··· Excerpted text ···

"Fag" in my classroom

By Lisa Pupo

Originally published on Advocate.com October 09 2005 11:00 PM ET

“You
can’t help what color you are, but if you choose to
be a fag, I have the right to hate on you,”
said “Bryan,” a student in my high school
senior integrated class, a blended humanities course
combining literature with psychology and sociology. I
was stunned. So were the 37 other students in the
classroom. What should I have done? I wanted to fly
across the room and jack the kid up against a wall. But no
matter how abhorrent the slur, my job as a teacher was
to educate.

My integrated
class at a suburban Philadelphia high school always
culminates in June with a series of student-led discussions
on newsworthy sociological topics. The activity
functions as a reward for work done well throughout
the year, and it’s a popular way to wrap up an
academically challenging class. With my approval, one group
selected same-sex marriage as their topic. As a
veteran teacher, I know how to prepare a class for
difficult discussions, and this was to be no
free-for-all. The groups had to provide evidence from
unbiased sources, summarize relevant history, present
pro and con sides, administer open-ended questions,
incorporate an article, and provide closure. They were
also schooled to maintain their neutrality and help the rest
of the students stay on task and “disagree in
agreeable ways.” It was the perfect lesson
plan.

And then Bryan
spoke up. The messages Bryan had received regarding
homosexuality had to stem from somewhere, and education
could eradicate or at least moderate them. Right?

I can’t
help but think of a line from season 5 of Queer as
Folk.
As the characters struggled with Proposition
14, a fictitious state measure designed to repeal
same-sex domestic-partnership rights, one of the
couples considered a move to Canada. Said Melanie to
Lindsay: “There are plenty of straight people
who don’t hate us. But the ones who do no
longer have to do it behind our backs. They can do it in the
White House, in the churches, on television, in the
streets. Is that the kind of place we want to live? Is
that the kind of place we want to raise our kids?”

··· Given information ···

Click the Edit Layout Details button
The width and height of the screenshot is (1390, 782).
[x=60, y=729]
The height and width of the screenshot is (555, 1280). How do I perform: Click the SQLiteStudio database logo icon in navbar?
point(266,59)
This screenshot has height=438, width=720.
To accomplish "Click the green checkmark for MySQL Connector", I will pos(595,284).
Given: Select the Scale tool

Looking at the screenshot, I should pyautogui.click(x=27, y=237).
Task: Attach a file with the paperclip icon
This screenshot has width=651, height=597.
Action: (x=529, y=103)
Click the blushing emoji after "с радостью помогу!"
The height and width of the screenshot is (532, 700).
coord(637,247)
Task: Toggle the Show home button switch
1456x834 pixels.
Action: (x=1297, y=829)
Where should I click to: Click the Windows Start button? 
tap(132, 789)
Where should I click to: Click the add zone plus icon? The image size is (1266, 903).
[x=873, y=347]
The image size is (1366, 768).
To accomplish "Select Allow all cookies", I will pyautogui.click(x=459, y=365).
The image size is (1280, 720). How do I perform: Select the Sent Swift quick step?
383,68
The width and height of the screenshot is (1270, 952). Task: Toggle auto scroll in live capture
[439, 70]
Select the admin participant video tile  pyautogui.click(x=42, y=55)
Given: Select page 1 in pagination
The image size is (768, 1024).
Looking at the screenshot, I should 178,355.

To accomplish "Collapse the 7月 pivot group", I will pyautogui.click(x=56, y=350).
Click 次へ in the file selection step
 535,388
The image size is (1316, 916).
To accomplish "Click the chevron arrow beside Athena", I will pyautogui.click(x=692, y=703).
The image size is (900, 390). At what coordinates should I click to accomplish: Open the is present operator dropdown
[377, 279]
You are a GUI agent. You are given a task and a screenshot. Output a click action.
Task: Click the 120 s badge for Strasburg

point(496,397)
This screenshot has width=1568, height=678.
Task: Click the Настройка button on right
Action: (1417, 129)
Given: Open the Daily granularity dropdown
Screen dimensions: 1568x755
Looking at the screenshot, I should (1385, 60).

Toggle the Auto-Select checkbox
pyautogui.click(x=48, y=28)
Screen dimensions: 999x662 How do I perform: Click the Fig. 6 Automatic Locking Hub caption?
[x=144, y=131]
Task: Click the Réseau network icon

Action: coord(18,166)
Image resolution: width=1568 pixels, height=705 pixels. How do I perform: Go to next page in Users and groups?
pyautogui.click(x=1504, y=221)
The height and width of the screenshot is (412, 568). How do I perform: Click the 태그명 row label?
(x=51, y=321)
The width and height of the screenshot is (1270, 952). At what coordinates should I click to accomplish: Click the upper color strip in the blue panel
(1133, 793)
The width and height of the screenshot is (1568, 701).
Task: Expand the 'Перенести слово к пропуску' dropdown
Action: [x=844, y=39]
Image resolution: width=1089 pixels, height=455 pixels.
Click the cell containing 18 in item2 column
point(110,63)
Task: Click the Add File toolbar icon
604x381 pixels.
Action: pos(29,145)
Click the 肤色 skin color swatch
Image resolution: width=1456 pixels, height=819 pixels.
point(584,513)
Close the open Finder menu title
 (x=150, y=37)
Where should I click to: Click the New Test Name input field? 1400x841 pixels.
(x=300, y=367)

···

▸ **Problems to work on**
a – For each statement, say whether it agrees with the classroom essay, and back each yes or no with the deciding words quoted from the essay: (i) The student-led discussions take place in June. (ii) The group chose same-sex marriage as its topic without the teacher's approval. (iii) Proposition 14 was a real state measure.
b – Write the next part of the classroom essay, picking up after the quoted lines that end with "raise our kids?”".
The stored items are separate material and have no connection to the classroom essay.

▸ **Results**
a –
(i) Yes: "culminates in June with a series of student-led discussions"
(ii) No: "With my approval, one group selected same-sex marriage as their topic."
(iii) No: "a fictitious state measure designed to repeal same-sex domestic-partnership rights"

b –
Maybe the classroom could have been added to
Melanie’s list.

But back in my
class the students rose to the occasion. After
Bryan’s assertion and my admonishment to
remember the discussion rules, others spoke out. One
girl explained how her provincial views about
homosexuality were challenged when her best friend came out.
Another student shared her story: Her gay father and
his partner were an important part of her life. There
were compassionate tears from several who acknowledged
that gay and lesbian friends and family struggled with
challenges straight folks never had to face. And of his
volition, Bryan wrote a letter of apology one day
later.

The new school
year has started. And as politicians and special interest
groups battle against the gay rights movement, I’m
proud to say that in room 156 at my school, optimism
and compassion govern. My students will continue
discussing controversial topics, including gay issues. And
GLBTQ: The Survival Guide for Queer and Questioning
Teens
has joined other reference books in my
lending library.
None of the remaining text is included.